페이지 발췌:
+---+
[캐글 필사] A Complete Introduction and Walkthrough

대회 정보

Costa Rican Household Poverty Level Prediction | Kaggle

www.kaggle.com

노트북 정보

A Complete Introduction and Walkthrough

Explore and run machine learning code with Kaggle Notebooks | Using data from Costa Rican Household Poverty Level Prediction

www.kaggle.com

Introduction

대회 소개

많은 사회적 프로그램 또는 기관들은 빈곤한 사람들이 충분한 도움을 받고 있는지 확인하는 데 어려움이 있다. 그 이유는 빈곤한 사람들은 그들이 지원을 받을 자격이 있다는 걸 증명할 수 있는 것들이 없기 때문이다. 예를 들면 수입이라던지 지출 내역등을 말할 수 있다.
+---+
수행할 과제 1:
위 페이지 발췌를 읽고 다음 물음에 답하세요.
(a) 대회 정보에 적힌 대회의 이름은 무엇인가요?
(b) 노트북 정보에 적힌 노트북의 제목은 무엇인가요?
(c) 빈곤한 사람들에게 지원 자격을 증명할 것이 없다는 설명에서 예로 든 두 가지는 무엇인가요?

데이터:
+---+
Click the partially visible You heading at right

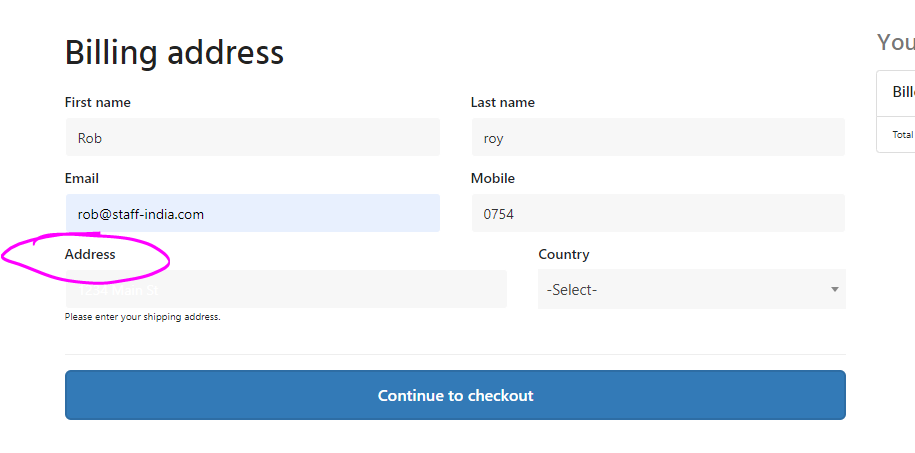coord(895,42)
+---+
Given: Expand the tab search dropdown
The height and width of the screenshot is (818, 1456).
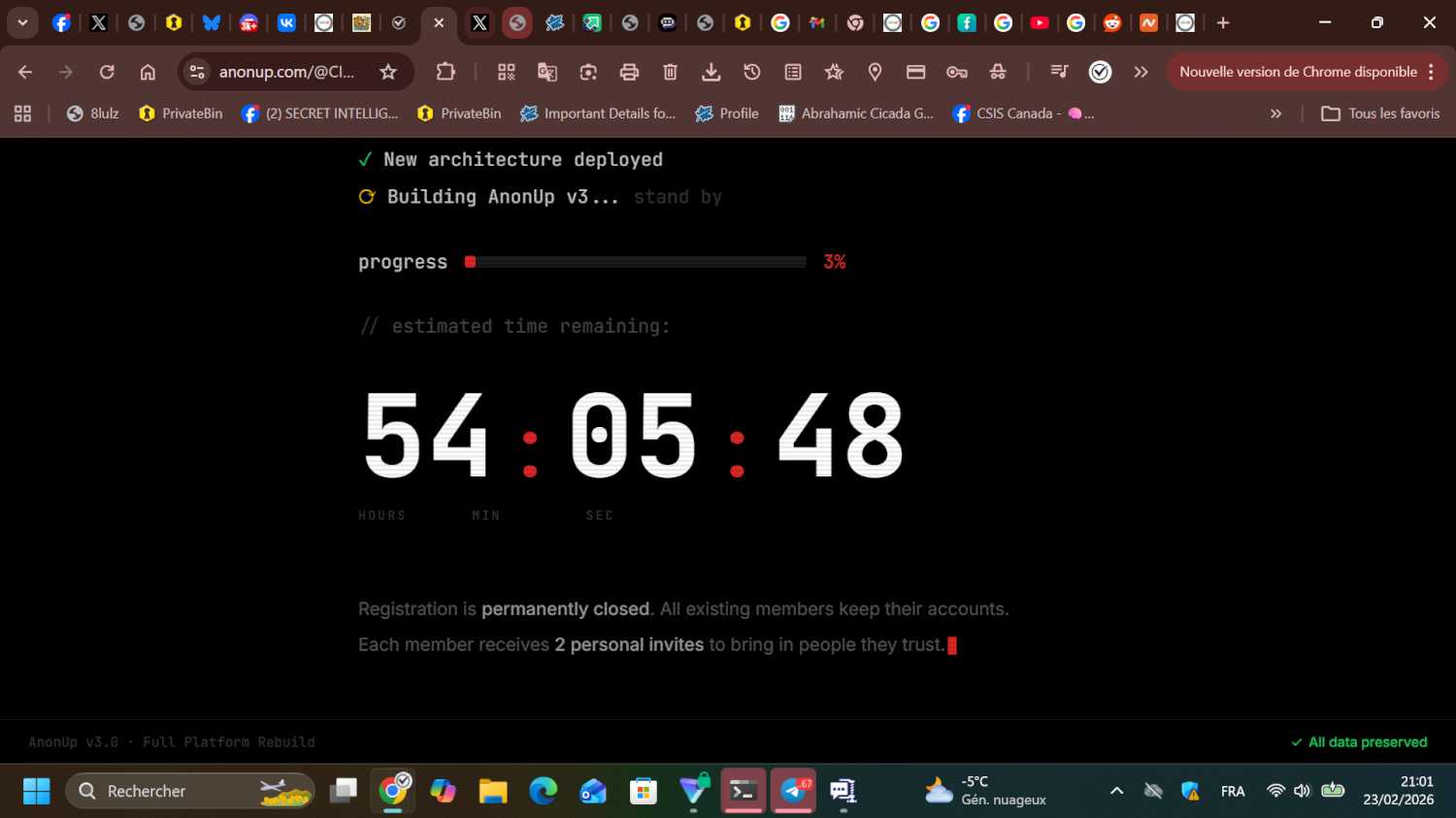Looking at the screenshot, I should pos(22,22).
+---+
수행할 과제 2: 위 기록에서 "Click the partially"이 들어 있는 줄로 시작해 "coord(895,42)"가 들어 있는 줄로 끝나는 부분을 양 끝 줄까지 포함해 그대로 인용하세요. 답에서 그림은 빼세요.

최종 답변 1:
(a) 대회의 이름은 Costa Rican Household Poverty Level Prediction입니다.
(b) 노트북의 제목은 A Complete Introduction and Walkthrough입니다.
(c) 예로 든 두 가지는 수입과 지출 내역입니다.

최종 답변 2:
Click the partially visible You heading at right

coord(895,42)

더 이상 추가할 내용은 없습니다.